Is 2023 where crypto will go to die? After a nearly apocalyptic 2022 that saw the collapse of one of crypto’s largest players, questions about the future of the nascent industry have been swirling at tornadic speeds. The swift and sudden collapse of FTX, formerly the third-largest cryptocurrency exchange in the world, put intense scrutiny back on the digital industry, with U.S. lawmakers this week growing increasingly eager to implement regulations to rein in bad actors, cut down on fraud and reduce the risks to investors big and small. This comes as former FTX CEO Sam Bankman-Fried was arrested in the Bahamas on Monday, facing a raft of fraud charges from U.S. prosecutors in connection with the exchange’s collapse last month.

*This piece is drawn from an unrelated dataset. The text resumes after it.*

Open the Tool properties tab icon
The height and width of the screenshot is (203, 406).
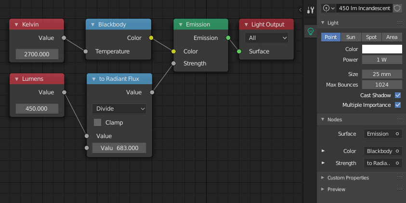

Will crypto survive the latest scandal? With the U.S. staring down the barrel of a potential recession, will investors start to pull out of crypto as they have been with the big tech companies? What would that mean for the overall economy?
Mark Hooker, teaching professor of economics at Northeastern and long-time crypto skeptic, says that cryptocurrency transactions make up a “trivial”—albeit, growing—“share of overall transactions” in the economy. With such a minimal economic foothold, an industry-wide crypto collapse is quite possible, he says. And, he says, it would have “next to no impact” on the economy.